The team began their study by collecting blood samples from 1,900 CHD patients and their parents. They then sequenced the exomes of these patients on an Illumina HiSeq platform, and analyzed and validated de novo protein-truncating variants.

The researchers were able to confirm that syndromic CHD, the rarer of the two conditions, often had spontaneous new mutations, which were likely to interfere with normal heart development. These mutations were not seen in parents of patients with this condition.

However, they also observed that non-syndromic CHD patients did not have such spontaneous mutations, instead finding that these patients often inherited damaging gene variants from their seemingly healthy parents.

"Here, research has shown for the first time that congenital heart defects are often a question of genetic inheritance," Jeremy Pearson, associate medical director at the British Heart Foundation, part-funder of the research, said in a statement.

"Previous smaller-scale studies have hinted at the possibility that non-syndromic CHD could be caused by inherited gene variants, but this is the first time that we have been able to show it with statistical evidence," Marc-Phillip Hitz, co-first author on the paper from the Sanger Institute and the University Medical Center of Schleswig-Holstein, said in a statement. "We now know that some of the causative factors of the disease are inherited from their healthy parents, which will be extremely helpful for designing future studies of non-syndromic CHD, helping to understand what causes the disease."

The researchers also identified genome-wide significant syndromic CHD disorders caused by de novo mutations in the CHD4, CDK13, and PRKD1 genes, all of which ares involved in protein coding.

In addition, the researchers identified 16 genes associated with CHD. Of those identified, twelve were known developmental-disorder associated genes; one — MYH6, a gene that codes the protein MHC-α — was associated with CHD but not with developmental disorders; and three— CHD4, CDK13, and DIAPH3 — were previously unknown candidate genes.

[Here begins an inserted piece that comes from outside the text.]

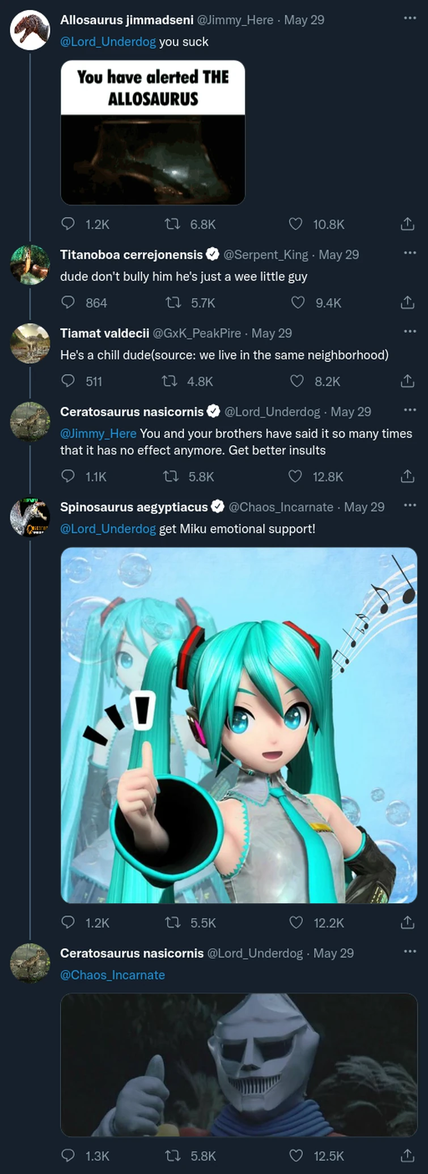Open more options on Tiamat valdecii's reply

"As these are rare disorders this has meant sharing data globally so we can properly investigate the genetic origins of this disease — the families that shared these data and chose to be involved in this study have helped push forward understanding of these disorders," Hurles said.

While the researchers acknowledge that more studies are necessary to determine to what degree genetics and environmental factors each contribute to the development of heart disease and disorders like CHD, they feel that these findings lay the groundwork for helping to understand some of these mechanics. They hope that this could help identify biological mechanisms important for healthy development of the embryo and enable clinicians to better advise their patients.